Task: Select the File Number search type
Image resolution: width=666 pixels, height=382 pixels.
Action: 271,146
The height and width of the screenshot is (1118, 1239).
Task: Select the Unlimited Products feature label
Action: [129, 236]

■ **Task**
All of the material above should be printed exactly as it appears.

■ **Solution**
Task: Select the File Number search type
Image resolution: width=666 pixels, height=382 pixels.
Action: 271,146
The height and width of the screenshot is (1118, 1239).
Task: Select the Unlimited Products feature label
Action: [129, 236]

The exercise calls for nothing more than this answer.